Wednesday evening, Brooklyn Public Library officials will unveil the Betty Smith Literary Landmark Plaque at the library, located at 81 Devoe Street. Artist Amy Lyons, who created the HarperCollins 75th Anniversary cover of A Tree Grows in Brooklyn, will be in attendance, as will the family of Betty Smith.
“It’s really special just for libraries broadly,” said Nick Higgins, BPL chief librarian, on the meaning of a literary landmark designation for Leonard Library, “because I think a lot of people have in their hearts a special memory of libraries in their childhoods, a place you go and discover reading and love reading. That was definitely reflected in A Tree Grows in Brooklyn, and certainly with Betty Smith, who had this library as her library.”
Smith, like her book’s character Francie, grew up on Grand Street in Brooklyn, but she began writing her debut novel when she lived in Chapel Hill, North Carolina.
“I was in college, and when I’d come home from lunch she’d be working on this novel, and I looked for the pages that she’d written and read the latest installment,” said Nancy Pfeiffer, Smith’s daughter, who just turned 96 this week. “I just couldn’t wait. And I read it right through from the beginning as it came hot off her typewriter.”
A Tree Grows in Brooklyn still resonates, 75 years later
Pfeiffer and her children will be at the Leonard Library event on Wednesday.
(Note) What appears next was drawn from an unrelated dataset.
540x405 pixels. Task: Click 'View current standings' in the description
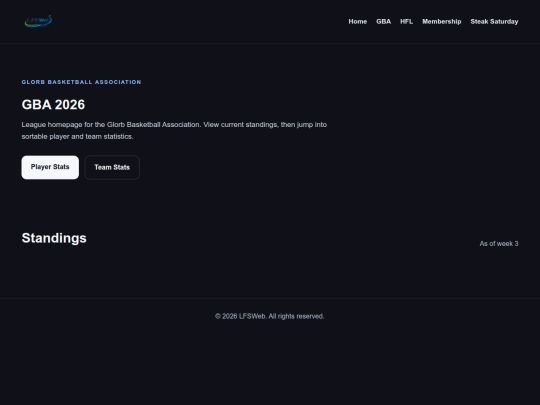coord(240,124)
Nancy Pfeiffer said she never imagined all these 75th anniversary celebrations on her mother’s work, but her family is incredibly proud.
“We’re all so thankful that this book is still being enjoyed by people today as much as it was 75 years ago,” said Pfeiffer’s daughter, Elizabeth Aivano. “It’s so heartwarming for us.”
Just as libraries are still a place of refuge today as they were for Francie, A Tree Grows in Brooklyn still resonates with readers 75 years after its 1943 publication.
Young women with ‘A Tree Grows in Brooklyn,’ early to mid 1940s. Getty Images
“It seems to me just as fresh as it was the day she wrote it,” Pfeiffer said. “Every so often I pick up the book and read it or read some chapter and I discover a new way of looking at things.”
And it’s not just fresh to Pfeiffer herself. She spoke to a group of Brooklyn high school girls last spring, she said, and “the questions they asked told me that the book was real to them because it was so real and close to their own lives today.”
She’s spoken about her mother and A Tree Grows in Brooklyn often, and on Wednesday, at Leonard Library, she will again. It doesn’t get old, and neither does the novel.
“If the readers are treasuring the book, I’m happy,” she said. “For those who haven’t read it yet, I think there in for a wonderful, wonderful read.”
A Tree Grows in Brooklyn 75th Anniversary Party is at Leonard Library on Wednesday, Nov. 14 from 5 to 7:30 p.m.